Sermon: I go down the rabbit hole of ‘predestination’

Reflection for North Balwyn Uniting Church
14th of July, 2024

Ephesians 1:3-14

I am sorry. I must confess that this week I went down a bit of a rabbit hole. In the ‘Ordination Charge’ that the Presbytery gives to Uniting Church ministers before we are ordained one instruction is: ‘Learning from the Confessional Documents of the Uniting Church in Australia, you will diligently teach Christ’s people, reminding them of the centrality of the person and work of Jesus Christ and the grace which justifies them through faith.’ The Basis of Union lists the ‘Confessional Documents of the Uniting Church’ as the Scots Confession of Faith (1560), the Heidelberg Catechism (1563), the Westminster Confession of Faith (1647), the Savoy Declaration (1658), and John Wesley’s Forty-Four Sermons (1793). I may do my job by diligently reminding you of ‘the centrality of the person and work of Jesus Christ,’ but I very seldom do so after reading any of the Confessional Documents. This week, given today’s passage from the Letter to the Ephesians, I decided that I should spend some time with them.

Throughout this service, I have referred to the Letter to the Ephesians as written by Paul, but commentators agree that it is unlikely that the letter was written by the Apostle himself. This is probably a letter from a follower of Paul seeking to sum up his teaching and apply it after his death. Because of the three-year lectionary cycle, we read this letter every time the National Assembly of the Uniting Church meets, which I have always found helpful because its central theme is church unity. The author of the letter reminds members of the church that Christ has united Jews and Gentiles, breaking down the dividing wall between them. Whenever decisions of the Assembly have threatened to split the Uniting Church, this letter has reminded members of the Uniting Church of our unity in Christ.

Today’s passage is not about this unity, but about the grace God has lavished on the Ephesians. It also tells the Ephesians that God has chosen them, which is why I read it together with the Westminster Confession and one of Wesley’s sermons. The author writes that the Ephesians were destined to become the adopted children of God and to obtain an inheritance in Christ before they were born. This sounds like what some of the ‘Confessional Documents of the Uniting Church’ refer to as ‘predestination’. Before we were born, before the very foundation of the world, God had already planned for us to be holy and blameless before him in love. That is wonderful for the Ephesians, who are being reassured in this letter that they have been chosen. But has everyone been chosen?

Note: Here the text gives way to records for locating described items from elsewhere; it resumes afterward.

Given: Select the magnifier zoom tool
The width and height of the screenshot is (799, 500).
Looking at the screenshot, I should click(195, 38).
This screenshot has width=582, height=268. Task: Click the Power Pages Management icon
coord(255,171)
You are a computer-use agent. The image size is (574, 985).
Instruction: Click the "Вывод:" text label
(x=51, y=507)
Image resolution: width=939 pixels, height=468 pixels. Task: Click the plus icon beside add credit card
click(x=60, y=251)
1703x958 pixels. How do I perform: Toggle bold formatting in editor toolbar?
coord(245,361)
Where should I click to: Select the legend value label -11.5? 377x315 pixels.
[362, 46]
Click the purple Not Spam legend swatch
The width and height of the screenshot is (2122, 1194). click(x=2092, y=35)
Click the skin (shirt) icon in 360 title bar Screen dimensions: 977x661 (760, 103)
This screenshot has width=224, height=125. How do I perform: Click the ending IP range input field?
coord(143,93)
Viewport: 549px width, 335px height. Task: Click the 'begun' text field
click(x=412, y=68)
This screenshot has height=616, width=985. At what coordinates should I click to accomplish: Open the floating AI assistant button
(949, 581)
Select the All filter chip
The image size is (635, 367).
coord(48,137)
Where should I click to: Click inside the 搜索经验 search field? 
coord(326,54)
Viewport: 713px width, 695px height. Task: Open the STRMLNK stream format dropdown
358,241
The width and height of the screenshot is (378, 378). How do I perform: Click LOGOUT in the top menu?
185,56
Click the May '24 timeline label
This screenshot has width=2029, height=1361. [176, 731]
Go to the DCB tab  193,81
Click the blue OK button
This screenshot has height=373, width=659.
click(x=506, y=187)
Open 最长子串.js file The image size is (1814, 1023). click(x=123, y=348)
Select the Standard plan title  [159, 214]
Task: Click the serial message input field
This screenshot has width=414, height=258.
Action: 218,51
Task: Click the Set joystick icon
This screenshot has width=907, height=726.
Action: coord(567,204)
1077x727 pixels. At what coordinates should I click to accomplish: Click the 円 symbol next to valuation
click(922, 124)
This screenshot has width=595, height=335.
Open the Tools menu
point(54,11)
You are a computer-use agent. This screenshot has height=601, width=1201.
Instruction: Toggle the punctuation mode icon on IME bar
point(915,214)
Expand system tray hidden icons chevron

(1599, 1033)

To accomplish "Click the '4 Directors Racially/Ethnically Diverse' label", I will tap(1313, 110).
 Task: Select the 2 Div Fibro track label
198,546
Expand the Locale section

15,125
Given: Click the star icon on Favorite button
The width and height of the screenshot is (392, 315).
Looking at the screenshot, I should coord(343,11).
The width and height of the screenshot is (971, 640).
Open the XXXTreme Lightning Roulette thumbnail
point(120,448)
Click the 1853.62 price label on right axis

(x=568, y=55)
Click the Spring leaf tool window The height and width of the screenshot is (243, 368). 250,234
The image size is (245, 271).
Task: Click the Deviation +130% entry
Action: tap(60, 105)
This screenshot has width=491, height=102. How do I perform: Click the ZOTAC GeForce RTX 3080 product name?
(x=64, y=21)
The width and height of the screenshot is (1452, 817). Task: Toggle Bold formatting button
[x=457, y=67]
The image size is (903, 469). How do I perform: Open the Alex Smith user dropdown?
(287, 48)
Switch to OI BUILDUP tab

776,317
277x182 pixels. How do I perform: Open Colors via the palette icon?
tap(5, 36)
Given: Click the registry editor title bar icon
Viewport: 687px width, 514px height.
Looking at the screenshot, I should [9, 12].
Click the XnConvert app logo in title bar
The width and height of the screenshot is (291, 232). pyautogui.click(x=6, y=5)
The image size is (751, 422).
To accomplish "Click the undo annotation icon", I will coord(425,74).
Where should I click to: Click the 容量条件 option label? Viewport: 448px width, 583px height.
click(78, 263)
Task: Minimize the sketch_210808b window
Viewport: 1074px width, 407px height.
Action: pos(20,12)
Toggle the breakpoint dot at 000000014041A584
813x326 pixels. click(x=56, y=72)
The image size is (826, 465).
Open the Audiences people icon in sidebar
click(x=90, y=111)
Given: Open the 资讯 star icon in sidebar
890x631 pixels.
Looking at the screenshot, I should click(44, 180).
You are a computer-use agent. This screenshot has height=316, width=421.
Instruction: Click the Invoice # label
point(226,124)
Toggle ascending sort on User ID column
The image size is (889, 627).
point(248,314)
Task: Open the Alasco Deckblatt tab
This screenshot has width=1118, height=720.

Not according to the Westminster Confession of 1647! It says:

By the decree of God, for the manifestation of His glory, some men and angels are predestined unto everlasting life; and others foreordained to everlasting death … Those of mankind that are predestined unto life, God, before the foundation of the world was laid, according to His eternal and immutable purpose, and the secret counsel and good pleasure of His will, has chosen, in Christ, unto everlasting glory … The rest of mankind God was pleased, according to the unsearchable counsel of His own will, whereby He extends or withholds mercy, as He pleases, for the glory of His sovereign power over His creatures, to pass by; and to ordain them to dishonour and wrath for their sin, to the praise of His glorious justice.[1]

I do not know about you, but that does not sound like ‘glorious justice’ to me.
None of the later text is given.